Procalcitonin is another acute-phase reactant whose secretion is primarily triggered by bacterial endotoxins. It has been shown that viral infections, autoimmune conditions, oncological diseases, and localized or limited infections do not significantly elevate PCT levels. Therefore, PCT is especially useful for distinguishing bacterial from non-bacterial infections (18). Canpolat et al. in Turkey reported that PCT levels, particularly in umbilical cord blood, had a high positive predictive value (PPV) for diagnosing early-onset NS (19). In a study by Yildiz et al. in Turkey, the sensitivity, specificity, PPV, and negative predictive value (NPV) for PCT (cut-off: 2 ng/mL) were 92.15%, 94.33%, 94%, and 92.5%, respectively. In comparison, for CRP (cut-off: 8 mg/dL), these values were 87.03%, 86.20%, 90%, and 74.6%, respectively (20). These results were approximately 15 - 20% higher than the findings in our study. Similarly, Koksal et al. in Turkey validated the diagnostic value of PCT and CRP in newborn sepsis. According to their investigation, the sensitivity and specificity for PCT (cut-off: 2 ng/mL) were 48% and 100%, while the sensitivity and specificity for CRP (cut-off: 1 mg/dL) were 48% and 87%, respectively. Procalcitonin had a 10 - 15% greater specificity than CRP, which is consistent with the results of our investigation, despite the claimed sensitivity being very low (21).

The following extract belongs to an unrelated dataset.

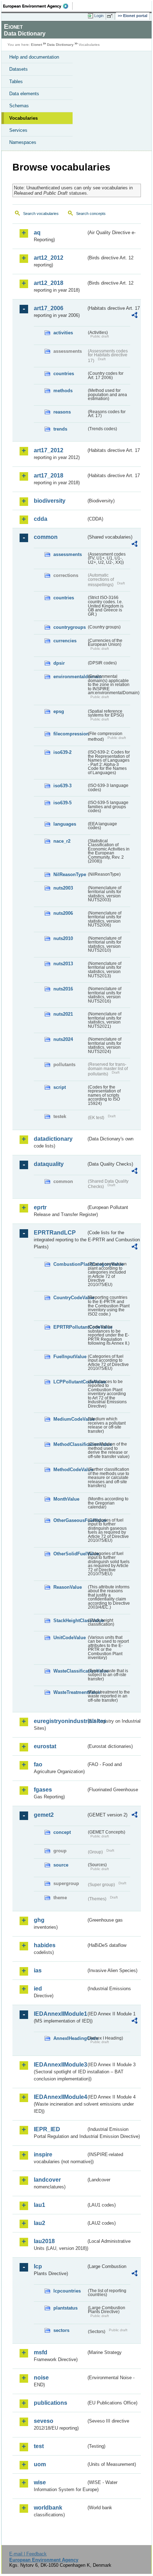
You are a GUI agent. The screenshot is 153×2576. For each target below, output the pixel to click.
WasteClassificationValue (69, 1671)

In a cross-sectional study by Fallahi et al. in Iran, conducted at Shohadaye Tajrish Hospital on 76 neonates with suspected sepsis, the sensitivity and specificity of PCT in the total cohort were 75% and 42.6%, respectively. In neonates younger than two days, sensitivity was 100% and specificity 22.5%; while in those older than two days, both sensitivity and specificity were 71.4%. The authors concluded that although PCT is useful for diagnosing NS, its specificity remains relatively low (22). Finally, in a study by Umran et al. in Iraq at Al-Zahra Hospital in Najaf, PCT levels were considerably higher in septic newborns than in healthy controls. Their findings suggest that PCT is more sensitive than CRP and may be employed as a standard biomarker for the early detection of NS, potentially reducing the unnecessary use of antibiotics (23).
5.1. Conclusions
Procalcitonin is a useful biomarker for the early detection of NS. Its rapid rise in response to bacterial infection underscores its utility in identifying EOS. One of PCT’s main advantages over other inflammatory markers like CRP is its specificity — its levels do not appreciably increase in non-infectious conditions such as meconium aspiration syndrome or after surgery. This feature enhances its ability to distinguish bacterial sepsis from other neonatal problems.